PROBLEM REQUIREMENTS: Take the entries that follow and return exactly the lines from the one holding "登录 (888, 36)" through the one holding "[WhatsApp] (32, 1761)", both included. Nothing else is needed.
___ DATA FOR ANALYSIS ___
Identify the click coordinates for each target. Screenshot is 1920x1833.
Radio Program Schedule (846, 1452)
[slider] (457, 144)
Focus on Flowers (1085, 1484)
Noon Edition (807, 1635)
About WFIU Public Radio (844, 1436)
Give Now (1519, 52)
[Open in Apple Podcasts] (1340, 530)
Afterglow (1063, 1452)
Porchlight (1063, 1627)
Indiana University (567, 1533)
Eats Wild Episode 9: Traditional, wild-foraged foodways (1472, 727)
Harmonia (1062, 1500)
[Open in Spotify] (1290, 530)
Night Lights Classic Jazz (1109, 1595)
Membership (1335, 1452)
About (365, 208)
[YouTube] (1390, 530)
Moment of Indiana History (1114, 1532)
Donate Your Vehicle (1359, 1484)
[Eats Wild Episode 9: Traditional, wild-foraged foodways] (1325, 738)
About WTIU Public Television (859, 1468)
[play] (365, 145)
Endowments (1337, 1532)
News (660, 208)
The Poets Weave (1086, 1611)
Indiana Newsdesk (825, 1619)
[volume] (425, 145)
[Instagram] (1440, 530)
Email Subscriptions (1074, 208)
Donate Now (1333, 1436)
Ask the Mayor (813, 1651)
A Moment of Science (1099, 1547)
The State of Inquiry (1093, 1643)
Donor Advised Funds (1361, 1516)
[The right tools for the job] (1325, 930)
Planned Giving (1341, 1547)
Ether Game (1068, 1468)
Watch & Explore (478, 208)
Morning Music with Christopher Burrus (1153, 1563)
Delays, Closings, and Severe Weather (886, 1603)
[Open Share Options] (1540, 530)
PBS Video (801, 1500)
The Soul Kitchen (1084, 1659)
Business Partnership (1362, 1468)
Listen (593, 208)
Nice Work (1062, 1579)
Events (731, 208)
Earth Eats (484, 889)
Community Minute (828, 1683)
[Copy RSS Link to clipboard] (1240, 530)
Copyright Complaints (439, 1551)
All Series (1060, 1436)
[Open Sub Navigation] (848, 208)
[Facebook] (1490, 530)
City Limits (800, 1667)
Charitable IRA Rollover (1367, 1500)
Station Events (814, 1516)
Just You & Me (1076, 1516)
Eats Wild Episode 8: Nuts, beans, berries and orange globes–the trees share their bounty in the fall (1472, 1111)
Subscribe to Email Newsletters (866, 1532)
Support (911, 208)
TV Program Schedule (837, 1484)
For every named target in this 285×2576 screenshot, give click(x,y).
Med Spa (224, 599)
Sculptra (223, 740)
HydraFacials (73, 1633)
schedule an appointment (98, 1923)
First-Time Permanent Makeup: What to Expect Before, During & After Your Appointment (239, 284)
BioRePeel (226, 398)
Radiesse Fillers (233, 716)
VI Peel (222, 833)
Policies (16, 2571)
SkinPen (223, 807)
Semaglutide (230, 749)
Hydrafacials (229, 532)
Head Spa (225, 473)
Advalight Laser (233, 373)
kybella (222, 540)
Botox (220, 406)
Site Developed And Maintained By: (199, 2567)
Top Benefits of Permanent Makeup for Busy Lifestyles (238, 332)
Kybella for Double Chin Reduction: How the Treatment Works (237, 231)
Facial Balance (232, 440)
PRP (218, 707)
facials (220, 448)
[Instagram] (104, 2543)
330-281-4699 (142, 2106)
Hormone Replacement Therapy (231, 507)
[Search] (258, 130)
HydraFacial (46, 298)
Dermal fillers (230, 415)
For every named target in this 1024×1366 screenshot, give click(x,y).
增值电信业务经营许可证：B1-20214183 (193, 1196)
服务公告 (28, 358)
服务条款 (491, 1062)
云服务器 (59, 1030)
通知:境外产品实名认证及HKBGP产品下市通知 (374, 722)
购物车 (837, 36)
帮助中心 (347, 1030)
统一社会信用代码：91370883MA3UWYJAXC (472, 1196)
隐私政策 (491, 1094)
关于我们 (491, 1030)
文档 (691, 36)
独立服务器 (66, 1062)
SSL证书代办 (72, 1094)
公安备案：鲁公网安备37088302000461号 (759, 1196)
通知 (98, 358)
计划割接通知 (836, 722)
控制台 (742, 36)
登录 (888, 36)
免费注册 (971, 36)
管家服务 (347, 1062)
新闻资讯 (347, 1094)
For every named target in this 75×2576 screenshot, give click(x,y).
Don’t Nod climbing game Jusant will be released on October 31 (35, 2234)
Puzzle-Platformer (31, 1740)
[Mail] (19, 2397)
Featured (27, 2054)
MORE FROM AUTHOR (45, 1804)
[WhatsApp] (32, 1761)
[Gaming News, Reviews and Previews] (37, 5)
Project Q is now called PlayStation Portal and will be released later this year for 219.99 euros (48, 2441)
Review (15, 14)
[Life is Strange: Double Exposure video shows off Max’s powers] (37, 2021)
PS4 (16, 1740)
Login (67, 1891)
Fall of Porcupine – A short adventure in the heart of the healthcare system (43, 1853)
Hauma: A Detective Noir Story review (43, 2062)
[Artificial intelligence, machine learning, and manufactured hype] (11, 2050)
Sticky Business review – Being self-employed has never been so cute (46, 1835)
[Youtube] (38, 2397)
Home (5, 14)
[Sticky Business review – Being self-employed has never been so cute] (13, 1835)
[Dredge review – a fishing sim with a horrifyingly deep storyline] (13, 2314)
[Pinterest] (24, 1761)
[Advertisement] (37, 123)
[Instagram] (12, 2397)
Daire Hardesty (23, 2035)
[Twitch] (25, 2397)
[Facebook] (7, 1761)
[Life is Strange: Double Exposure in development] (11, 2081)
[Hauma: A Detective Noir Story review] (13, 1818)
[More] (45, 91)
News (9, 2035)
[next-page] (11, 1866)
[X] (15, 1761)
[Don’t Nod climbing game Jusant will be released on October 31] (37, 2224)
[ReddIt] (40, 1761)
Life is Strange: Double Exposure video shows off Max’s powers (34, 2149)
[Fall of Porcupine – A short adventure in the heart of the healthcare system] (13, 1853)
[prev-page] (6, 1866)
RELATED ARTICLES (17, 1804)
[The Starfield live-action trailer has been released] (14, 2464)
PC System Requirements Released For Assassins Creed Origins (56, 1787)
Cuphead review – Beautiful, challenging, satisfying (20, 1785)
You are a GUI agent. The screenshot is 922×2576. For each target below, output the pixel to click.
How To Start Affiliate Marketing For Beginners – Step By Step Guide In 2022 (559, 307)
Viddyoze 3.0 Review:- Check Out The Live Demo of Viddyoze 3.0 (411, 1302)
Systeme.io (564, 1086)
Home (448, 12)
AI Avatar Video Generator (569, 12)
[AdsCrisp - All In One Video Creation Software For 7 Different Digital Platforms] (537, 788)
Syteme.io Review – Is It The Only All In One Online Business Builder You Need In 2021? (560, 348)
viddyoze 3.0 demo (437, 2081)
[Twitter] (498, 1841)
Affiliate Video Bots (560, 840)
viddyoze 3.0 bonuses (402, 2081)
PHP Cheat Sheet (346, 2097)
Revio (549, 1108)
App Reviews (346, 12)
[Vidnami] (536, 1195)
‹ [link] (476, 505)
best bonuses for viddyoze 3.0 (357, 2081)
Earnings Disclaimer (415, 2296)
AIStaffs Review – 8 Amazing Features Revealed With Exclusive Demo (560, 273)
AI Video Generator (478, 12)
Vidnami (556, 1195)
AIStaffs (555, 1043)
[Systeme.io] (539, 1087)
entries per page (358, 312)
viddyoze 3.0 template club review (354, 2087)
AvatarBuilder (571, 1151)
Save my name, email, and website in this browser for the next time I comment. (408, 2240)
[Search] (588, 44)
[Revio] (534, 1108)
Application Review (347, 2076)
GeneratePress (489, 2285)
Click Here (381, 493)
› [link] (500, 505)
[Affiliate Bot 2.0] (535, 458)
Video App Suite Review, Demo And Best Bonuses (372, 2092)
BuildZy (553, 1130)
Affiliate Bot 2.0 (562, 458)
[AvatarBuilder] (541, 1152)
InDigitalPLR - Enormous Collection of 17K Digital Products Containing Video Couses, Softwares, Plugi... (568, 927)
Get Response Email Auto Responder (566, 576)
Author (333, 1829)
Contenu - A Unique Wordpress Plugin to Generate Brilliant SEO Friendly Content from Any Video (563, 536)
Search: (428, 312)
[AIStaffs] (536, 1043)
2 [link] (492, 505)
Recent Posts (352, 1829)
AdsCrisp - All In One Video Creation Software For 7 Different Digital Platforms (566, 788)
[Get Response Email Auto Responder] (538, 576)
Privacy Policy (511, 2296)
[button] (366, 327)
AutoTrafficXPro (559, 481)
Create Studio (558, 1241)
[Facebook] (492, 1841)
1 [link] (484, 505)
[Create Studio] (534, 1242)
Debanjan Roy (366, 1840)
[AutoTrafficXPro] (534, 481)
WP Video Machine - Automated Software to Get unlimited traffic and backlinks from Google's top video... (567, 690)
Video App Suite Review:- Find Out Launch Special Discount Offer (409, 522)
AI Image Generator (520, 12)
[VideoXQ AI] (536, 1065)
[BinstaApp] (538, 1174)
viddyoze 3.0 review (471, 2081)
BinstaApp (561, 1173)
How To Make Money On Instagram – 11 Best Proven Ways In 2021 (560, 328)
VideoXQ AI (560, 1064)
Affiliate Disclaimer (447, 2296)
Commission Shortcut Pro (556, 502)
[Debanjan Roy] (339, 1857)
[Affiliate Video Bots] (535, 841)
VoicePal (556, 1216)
___
RESULT OF THIS TASK:
登录 (888, 36)
免费注册 (971, 36)
管家服务 (347, 1062)
新闻资讯 (347, 1094)
For every named target in this 75×2576 screenshot, give click(x,y).
Don’t Nod climbing game Jusant will be released on October 31 (35, 2234)
Puzzle-Platformer (31, 1740)
[Mail] (19, 2397)
Featured (27, 2054)
MORE FROM AUTHOR (45, 1804)
[WhatsApp] (32, 1761)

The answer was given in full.